**Quoted passage:**

***

Pakistani Girl Shot by Taliban Communicating, Standing Up
(BIRMINGHAM, England) -- The 15-year-old Pakistani girl, who was targeted and nearly killed by the Taliban last week for supporting education for girls, has stood up for the first time since the shooting.
Dr. Dave Rosser of Queen Elizabeth Hospital in Birmingham, England, where Malala Yousufzai is being treated, said on Friday that "she's doing very well. In fact she was standing with some help for the first time this morning."
The girl was transported to the hospital in an air ambulance donated by the United Arab Emirates on Monday.
Rosser said that while Yousufzai is not able to talk because of a Tracheotomy, she is still communicating.
"She's communicating very freely. She's writing. She has a tracheotomy tube in because her airway was swollen by the passing of the bullet. So in order to protect her airway she had a tracheotomy tube and so she's not able to talk," he said.
But that doesn't mean Yousufzai won't speak soon.
"We have no reason to believe she wouldn't be able to talk once this tube is out," he said.
While Yousufzai has made considerable progress, she still has a way to go in her recovery.
"It's clear that she's not out of the woods yet," Rosser said.
Yousufzai was shot in the head last Tuesday while on her way home from school in Mingora, triggering an unprecedented wave of condemnation of the Taliban. The assailant reportedly approached her school bus and asked those on board to identify the young girl. He then shot her and two classmates before fleeing.

***

**Material supplied:**

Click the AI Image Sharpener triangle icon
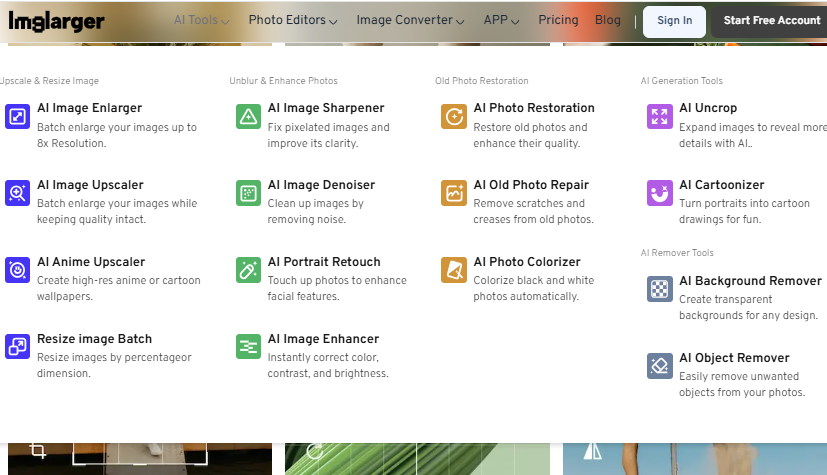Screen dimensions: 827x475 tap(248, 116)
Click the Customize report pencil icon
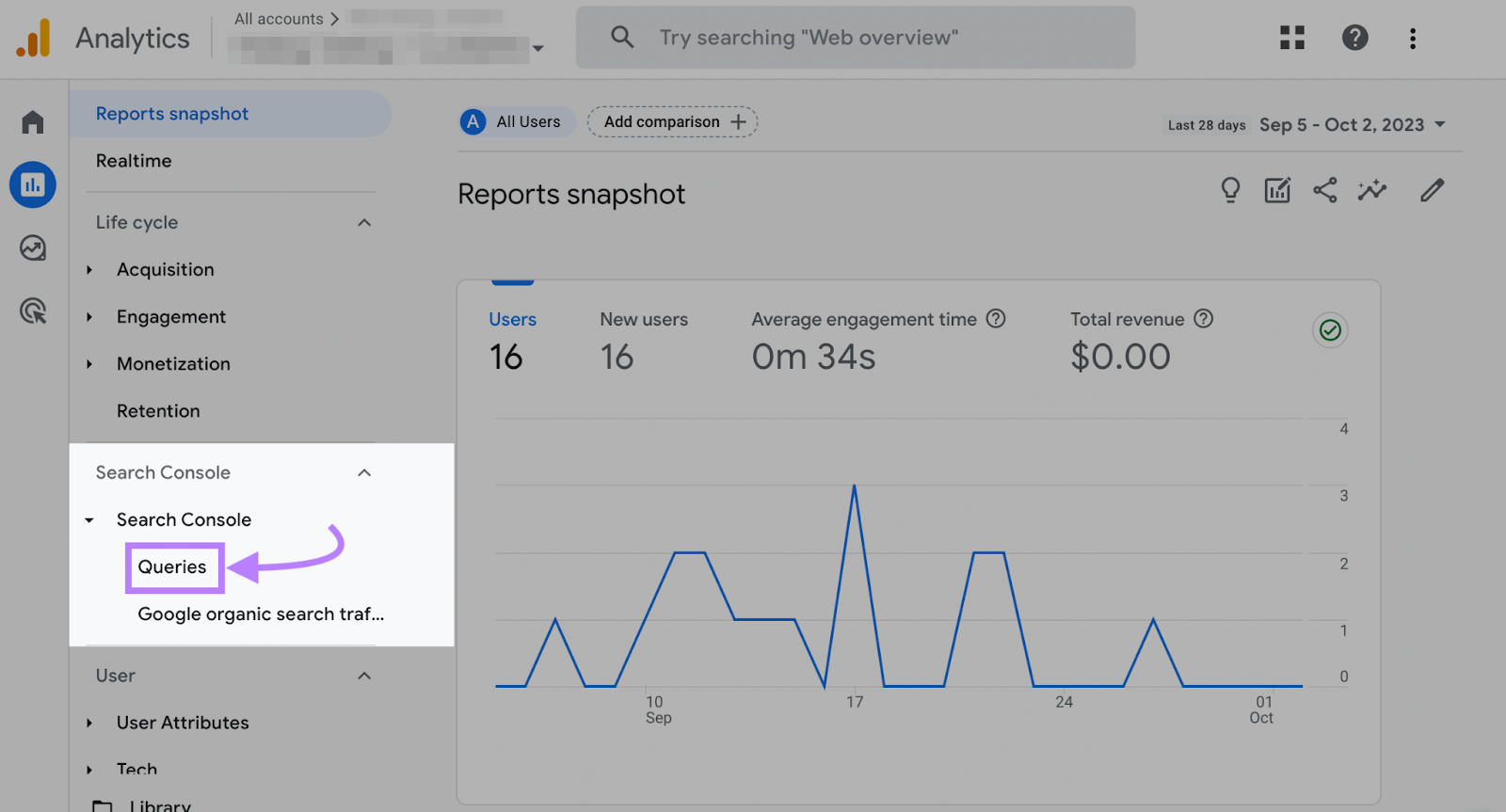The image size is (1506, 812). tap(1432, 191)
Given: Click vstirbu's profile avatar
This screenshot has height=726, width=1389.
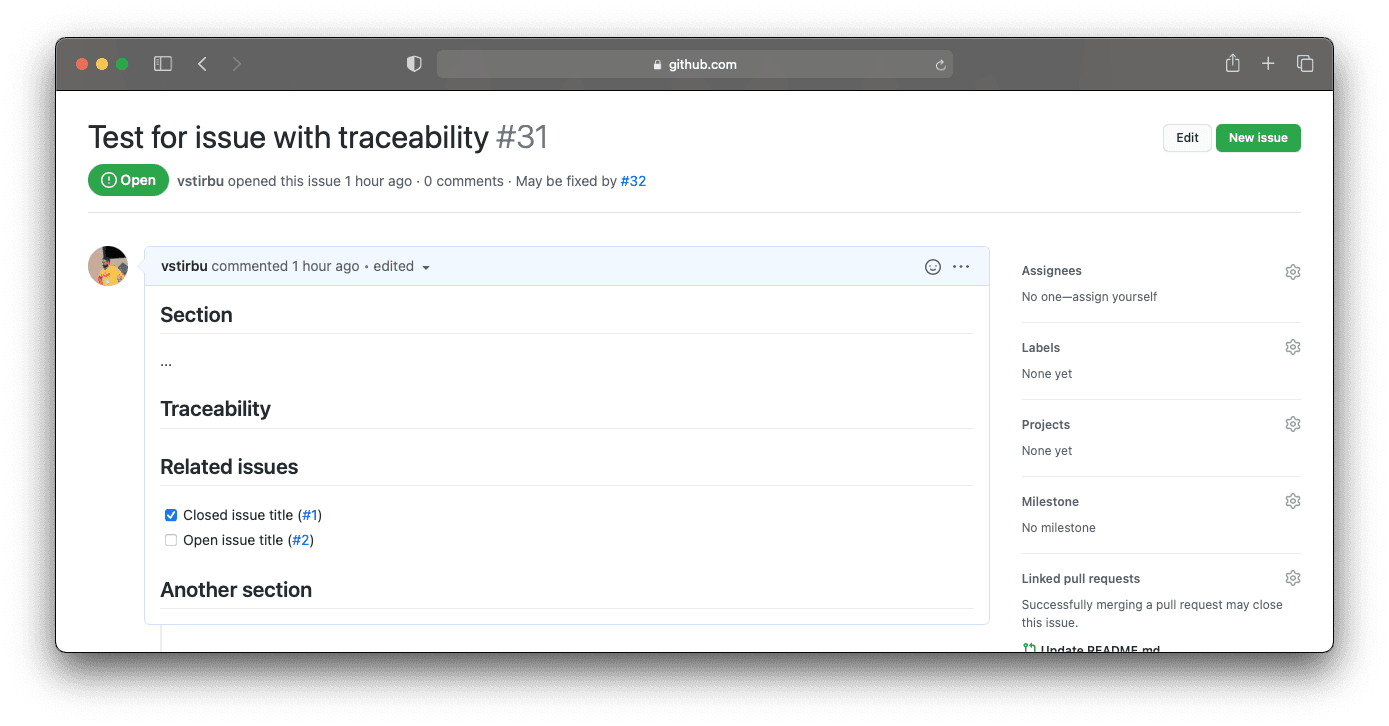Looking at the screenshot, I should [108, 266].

***

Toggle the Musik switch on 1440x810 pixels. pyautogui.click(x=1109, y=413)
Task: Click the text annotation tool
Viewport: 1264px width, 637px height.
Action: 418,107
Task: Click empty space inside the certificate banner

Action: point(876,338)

***

**What to work on:**
1. Answer these from the news article about Malala Yousufzai:
(a) How old is the girl?
(b) Who donated the air ambulance that carried her to the hospital?
(c) Where was she going when she was shot, and in which town?
2. Using the news article about Malala Yousufzai, explain why she has a tracheotomy tube and what effect it has on her.
3. Reproduce the news article about Malala Yousufzai from the words "The girl was" up to and including "is still communicating.".

**Answers by task:**
1.
(a) She is 15 years old.
(b) The United Arab Emirates donated it.
(c) She was on her way home from school in Mingora.

2. The bullet's passing swelled her airway, so doctors put in a tracheotomy tube to protect it. Because of the tube she cannot talk, though she is still communicating by writing.

3.
The girl was transported to the hospital in an air ambulance donated by the United Arab Emirates on Monday.
Rosser said that while Yousufzai is not able to talk because of a Tracheotomy, she is still communicating.